Consigna A: Según el texto sobre Kafka, ¿en cuántos días de trabajo escribió «La metamorfosis»?
Consigna B: Escribe la continuación del texto sobre Kafka a partir de su última oración.

Fragmento citado:
────────
Apenas había publicado unos pocos textos y relatos en editoriales
alemanas y había ordenado a su amigo y albacea Max Brod que
destruyera el resto de su obra. Sin embargo, pocos años antes de
ello había escrito en sus Diarios: “Yo soy la literatura”.
Cien
años después de su muerte, su legado sigue siendo inmenso. A través
de dos textos breves vamos a intentar acercarnos a su idea de la
literatura, quizá lo que debería perdurar.
La
erupción
Entre
agosto de 1912 y enero de 1913, un todavía desconocido Franz Kafka
vivió una de esas etapas eruptivas, similar en cierta forma a las de
la geología, en las que en un brevísimo plazo de un tiempo
intensificado nace un nuevo volcán o se configura una nueva
orografía. En ese mínimo lapso, Kafka dibujaría un nuevo escenario
y nuevas formas de representación para que la literatura continuara
siendo el «viejo topo» que horada las capas más profundas de la
realidad, en un mundo nuevo, regido por poderes desmesurados y
abocado a catástrofes inminentes (en 1914 estallaría en Europa la
primera guerra mundial, una carnicería de dimensiones desconocidas,
incluso para un continente que nunca había conocido la paz de forma
duradera).
Las
etapas de esa erupción están hoy incluso fechadas: el 13 de agosto
de 1912, Kafka conoce en casa de Max Brod a Felice Bauer, que sería
su prometida durante cinco años, y con la que mantuvo una relación
epistolar que Elias Canetti (el premio nobel de literatura) no dudó
en calificar como «uno de los grandes acontecimientos de la historia
de la literatura». Apenas una semana después, la noche del 22 de
septiembre de 1912, de una sola tacada, sin interrupciones, «sin
dormir, pero con las piernas dormidas», escribió de un tirón «La
condena», un pequeño relato de apenas veinte páginas donde está
reunido ya todo el universo de Kafka. Entre el 17 de noviembre y el 7
de diciembre de 1912, en sólo veinte días de trabajo intensivo,
escribió «La metamorfosis», un relato inconmensurable. Y al mismo
tiempo que escribía ese epistolario único, y culminaba dos
narraciones extraordinarias, Kafka iba desplegando los capítulos de
una novela infinita que nunca concluyó: «El desaparecido», que
aquí se conoció durante muchos años con el nombre arbitrario que
le añadió por su cuenta Max Brod: «América».
────────
Datos de origen:
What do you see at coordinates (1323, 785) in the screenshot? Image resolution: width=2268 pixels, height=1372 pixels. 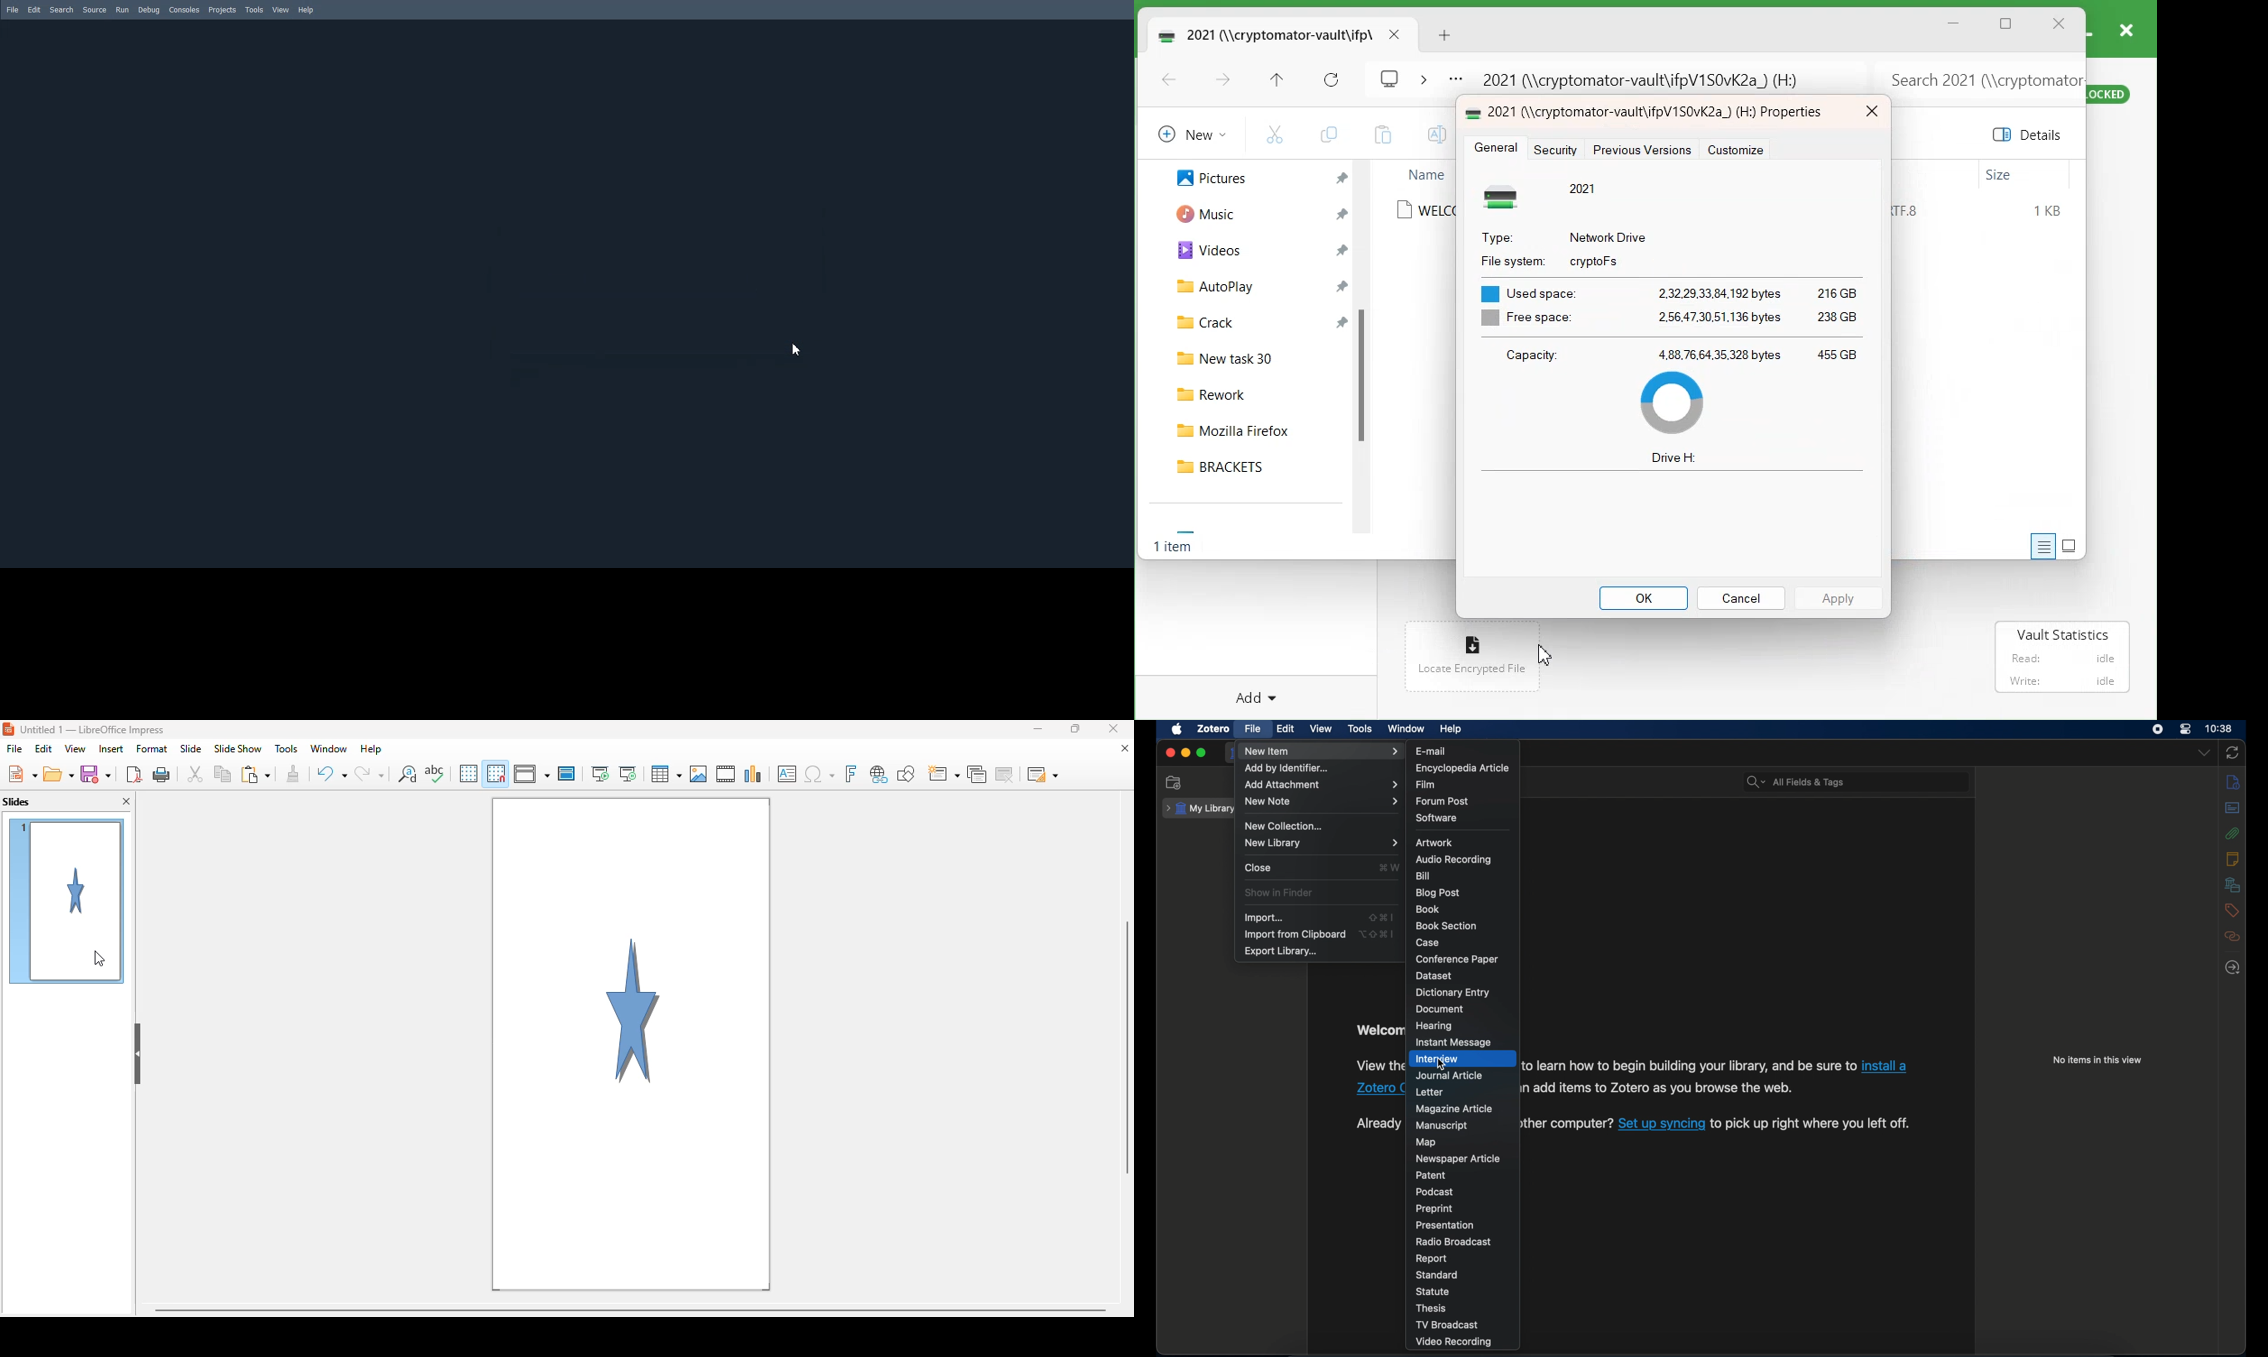 I see `add attachment` at bounding box center [1323, 785].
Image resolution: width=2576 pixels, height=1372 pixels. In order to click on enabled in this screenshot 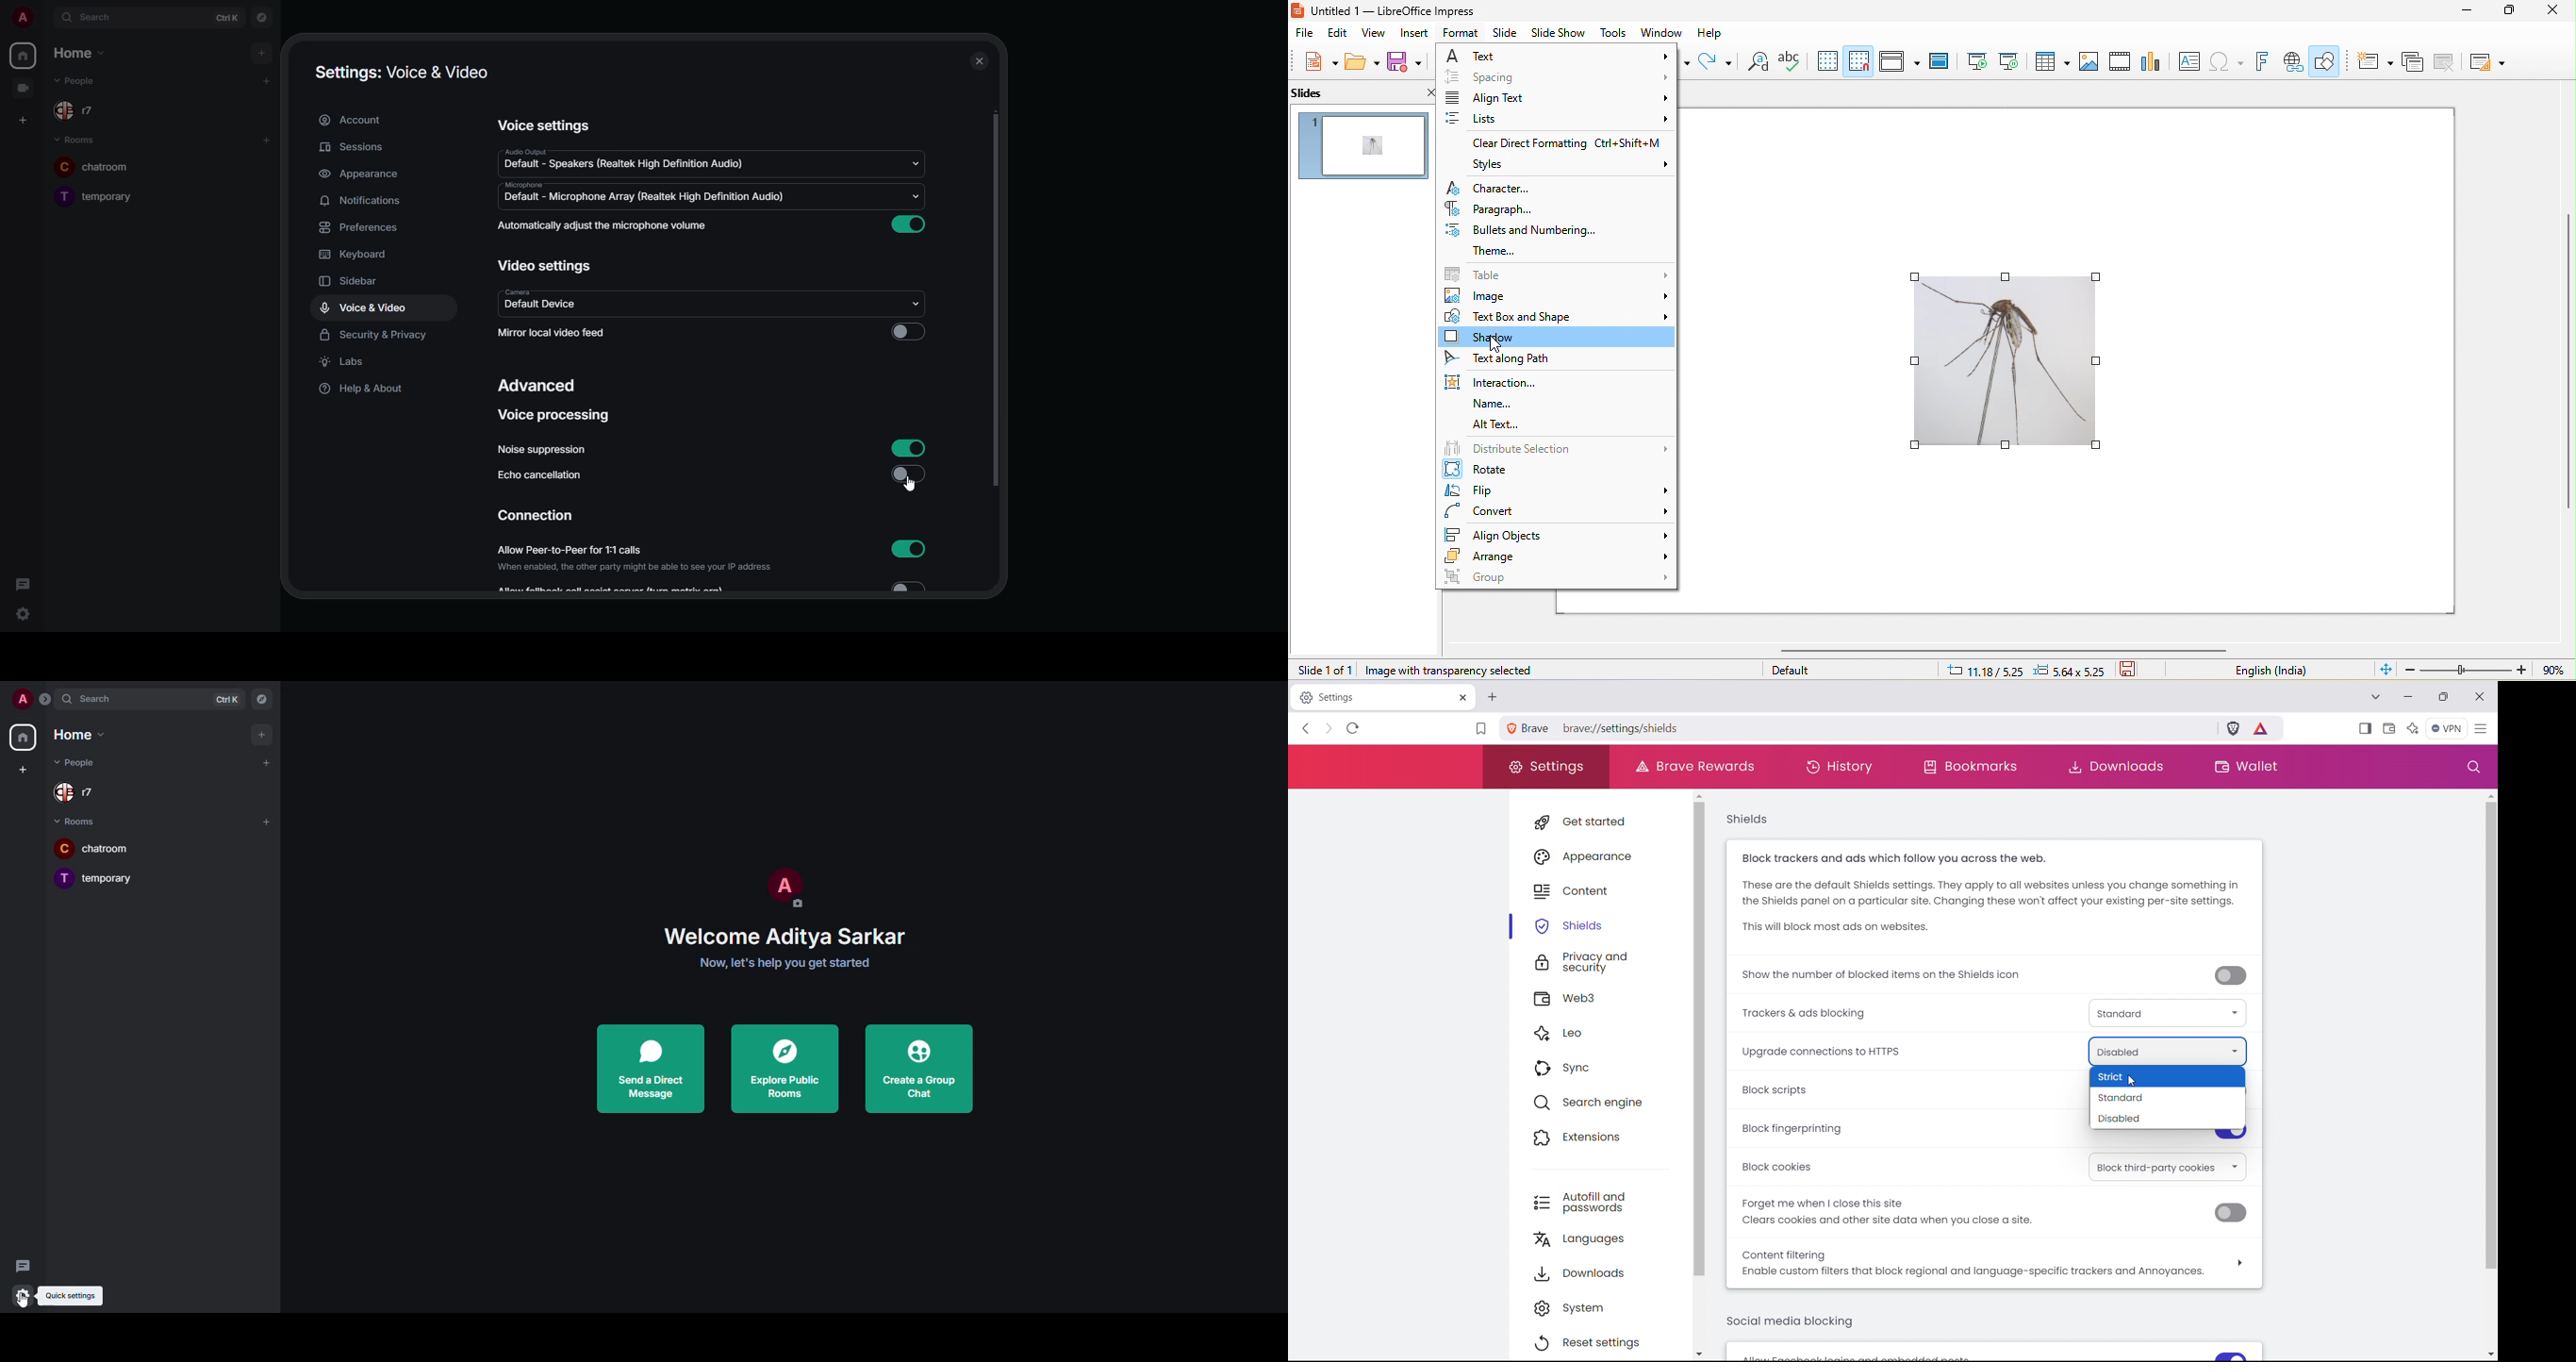, I will do `click(910, 548)`.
────────
Respuesta esperada A: En veinte días de trabajo intensivo, entre el 17 de noviembre y el 7 de diciembre de 1912.

Respuesta esperada B:
Seis
meses antes de conocer a Felice Bauer, e iniciar con ella una
correspondencia amorosa única y de una intensidad inaudita, Kafka le
había hecho a llegar a Max Brod por carta una pregunta tan sencilla
y candorosa como esencial: «¿Será
cierto que uno puede atar a una muchacha con la escritura?».
Pocas veces se habrá formulado con tanta ingenuidad, con tanta
precisión y con tanta hondura la esencia misma de la literatura. Y
la tarea misma que Kafka le iba a fijar a la escritura, en general, y
a su escritura en particular. Quien escribe debe hacerlo de forma
apasionada, intentando subyugar, ganarse, apropiarse del otro. Y con
una fe infinita, casi ciega, en la lectura del otro. La verdadera
escritura nace impulsada por esa voluntad de dominio, de adueñarse
del lector, de seducirlo, de arrastrarlo, de secuestrarlo, de
«atarlo», como dice Kafka. Una forma de atadura que, por supuesto,
es necesario llevar a cabo contando con la voluntad y la aquiescencia
del otro. No es la fuerza física la que ata: es la fuerza de la
escritura.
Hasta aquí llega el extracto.